WORK REQUEST:
Can you carry on the discussion below about stopping reverse engineering from bypassing LimeLM licensing, starting right after its final sentence?

How to prevent reverse engineering to bypass licensing?

I have a trial version of LimeLM started and the demo application and all the files on line are quite clear. I was able to, in very short time, add LimeLM functionality in my application.

My question is...Is there anything in LimeLM which will prevent someone from reverse engineering or otherwise hack my application and remove the LimeLM coding. thus making the application fully available for anyone to use? I know that no software application is fully safe from something like this but since there is no obfuscation, compression or other defenses against debuggers or dumpers, what do you recommend?

Should I also find a good obfuscation utility to run on my application then use LimeLM for licensing?

Should I also find a good obfuscation utility to run on my application then use LimeLM for licensing?

Don't waste any money on one. I wouldn't reccommend any obfuscation (because it can be undone easily), but if you feel you must, then use a free one. ProGuard for Java or Obfuscar for .NET.

My question is...Is there anything in LimeLM which will prevent someone from reverse engineering or otherwise hack my application and remove the LimeLM coding.

Everything can be cracked. But, as we say in the "Why LimeLM" article:

Software licensing allows you to get paid for each copy of your software. The types of software licensing come in a few general forms which I'll be covering in the next section. With few exceptions the hardware-locked licensing is best for businesses because it allows you to have absolute control over where your software is installed.

The point of licensing isn't to stop crackers from cracking your software. The point of licensing is to increase your revenue by preventing casual piracy (using serials over and over again). There is real money to be made by stopping casual piracy.

If you want to add a simple check then just verify the Authenticode signature of the TurboActivate.dll in your app. Or hardcode the CRC32 hash of the TurboActivate.dll and compare it against the "current value" to see if it has been modified. Anything beyond that is just a waste of your time.

MATERIAL SUPPLIED:

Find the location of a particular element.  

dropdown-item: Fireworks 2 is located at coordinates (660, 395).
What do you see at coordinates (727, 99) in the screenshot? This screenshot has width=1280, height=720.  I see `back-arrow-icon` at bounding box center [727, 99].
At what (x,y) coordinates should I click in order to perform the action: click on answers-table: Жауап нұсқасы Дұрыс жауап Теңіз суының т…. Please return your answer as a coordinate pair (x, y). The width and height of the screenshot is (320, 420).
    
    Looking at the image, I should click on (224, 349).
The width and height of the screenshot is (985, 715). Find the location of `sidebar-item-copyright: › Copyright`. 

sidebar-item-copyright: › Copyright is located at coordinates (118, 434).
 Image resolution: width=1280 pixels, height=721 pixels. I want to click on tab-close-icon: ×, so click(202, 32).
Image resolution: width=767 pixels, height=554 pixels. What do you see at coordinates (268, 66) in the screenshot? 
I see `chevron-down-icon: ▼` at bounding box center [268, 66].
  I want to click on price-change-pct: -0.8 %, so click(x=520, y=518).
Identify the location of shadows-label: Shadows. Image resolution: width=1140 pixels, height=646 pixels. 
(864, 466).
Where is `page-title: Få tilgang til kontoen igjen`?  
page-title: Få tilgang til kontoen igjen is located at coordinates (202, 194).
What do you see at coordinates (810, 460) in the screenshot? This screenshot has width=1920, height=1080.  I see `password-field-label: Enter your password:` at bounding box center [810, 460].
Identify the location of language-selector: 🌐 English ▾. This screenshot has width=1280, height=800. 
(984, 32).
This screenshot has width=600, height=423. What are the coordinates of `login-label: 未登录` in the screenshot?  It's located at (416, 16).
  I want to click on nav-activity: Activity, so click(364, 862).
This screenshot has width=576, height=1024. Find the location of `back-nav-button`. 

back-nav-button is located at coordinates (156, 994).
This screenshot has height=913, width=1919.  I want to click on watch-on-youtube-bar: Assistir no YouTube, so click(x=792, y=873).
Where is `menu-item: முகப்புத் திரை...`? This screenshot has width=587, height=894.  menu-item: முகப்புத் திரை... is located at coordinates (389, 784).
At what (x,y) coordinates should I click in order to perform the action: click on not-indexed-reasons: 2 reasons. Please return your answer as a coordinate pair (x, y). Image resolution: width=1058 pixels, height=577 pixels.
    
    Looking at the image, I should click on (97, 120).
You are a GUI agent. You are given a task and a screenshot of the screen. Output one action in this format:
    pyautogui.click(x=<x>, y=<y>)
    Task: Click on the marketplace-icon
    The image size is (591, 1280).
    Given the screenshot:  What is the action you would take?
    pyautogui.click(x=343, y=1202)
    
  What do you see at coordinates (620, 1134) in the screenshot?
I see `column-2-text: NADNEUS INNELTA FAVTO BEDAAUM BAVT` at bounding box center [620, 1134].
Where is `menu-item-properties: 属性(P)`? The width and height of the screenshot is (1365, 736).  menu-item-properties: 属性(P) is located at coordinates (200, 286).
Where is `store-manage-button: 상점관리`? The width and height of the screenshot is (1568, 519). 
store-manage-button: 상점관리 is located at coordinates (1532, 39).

REPLY TO THE EXERCISE:
Obfuscation has some added bonuses

- Any stack trace you get will be junk unless you pay for a tool with a stack-trace mapping decoder.

- How do you know everything still works? Do your unit tests and integration tests cover everything? Obfuscation can break things like reflection, binding, inter-assembly calls, plugins. You'd have to be very confident with your unit & integration tests (you have these, right?).

I just played with the trials of a few paid obfuscators - they look impressive but I couldn't even get the app I was messing with (MahApps.Metro demo) to start. Try them out on a reasonably complicated app that is a known thing and see if it breaks. See how long it takes you to fix it. Then wonder if you fixed everything. Then keep coding. Then... Then ponder if you want to get yourself into that mess just to annoy some kid who wasn't going to pay anyway.

At least with licensing what you see is what you get, the build doesn't change when you deploy it and you have tested it (right?). If they manage to find all your needles in the haystack then email them a medal.

If your support etc sucks so much that it's not worth paying for then you have bigger problems than script kiddies. Just make it easy for the nice people to do the right thing.